- WORK TO COMPLETE -
Start with the first line of the data and end with the line that holds "Showers of Sunbeams™ (144, 1388)"; write out each one exactly.

Saved entries:
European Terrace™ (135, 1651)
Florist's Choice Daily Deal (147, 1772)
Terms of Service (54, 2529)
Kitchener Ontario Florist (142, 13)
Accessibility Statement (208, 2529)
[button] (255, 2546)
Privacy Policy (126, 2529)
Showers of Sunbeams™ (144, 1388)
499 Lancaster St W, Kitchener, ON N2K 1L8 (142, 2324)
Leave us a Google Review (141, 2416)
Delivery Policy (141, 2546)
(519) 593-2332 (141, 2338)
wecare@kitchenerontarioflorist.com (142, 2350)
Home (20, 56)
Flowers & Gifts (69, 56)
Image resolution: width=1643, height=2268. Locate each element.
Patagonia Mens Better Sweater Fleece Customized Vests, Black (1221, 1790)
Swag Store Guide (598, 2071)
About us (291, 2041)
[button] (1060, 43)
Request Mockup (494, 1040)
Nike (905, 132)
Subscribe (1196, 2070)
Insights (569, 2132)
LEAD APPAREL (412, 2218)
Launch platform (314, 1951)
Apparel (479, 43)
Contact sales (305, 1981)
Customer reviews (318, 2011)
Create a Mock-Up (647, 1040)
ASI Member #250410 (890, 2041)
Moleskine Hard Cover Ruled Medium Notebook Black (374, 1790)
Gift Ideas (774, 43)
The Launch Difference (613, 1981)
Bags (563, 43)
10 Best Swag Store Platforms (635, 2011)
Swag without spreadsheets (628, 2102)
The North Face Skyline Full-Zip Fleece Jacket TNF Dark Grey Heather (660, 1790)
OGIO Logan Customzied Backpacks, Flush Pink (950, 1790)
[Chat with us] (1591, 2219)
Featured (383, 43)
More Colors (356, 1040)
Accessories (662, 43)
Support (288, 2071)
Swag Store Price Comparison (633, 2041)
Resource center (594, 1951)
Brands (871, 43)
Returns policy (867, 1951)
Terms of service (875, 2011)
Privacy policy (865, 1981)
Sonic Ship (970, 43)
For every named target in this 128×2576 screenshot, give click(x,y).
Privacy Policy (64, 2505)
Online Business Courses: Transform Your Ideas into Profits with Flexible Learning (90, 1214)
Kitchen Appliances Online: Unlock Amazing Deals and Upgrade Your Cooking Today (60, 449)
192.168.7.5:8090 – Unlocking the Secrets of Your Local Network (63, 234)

- RESULT OF THIS EXERCISE -
European Terrace™ (135, 1651)
Florist's Choice Daily Deal (147, 1772)
Terms of Service (54, 2529)
Kitchener Ontario Florist (142, 13)
Accessibility Statement (208, 2529)
[button] (255, 2546)
Privacy Policy (126, 2529)
Showers of Sunbeams™ (144, 1388)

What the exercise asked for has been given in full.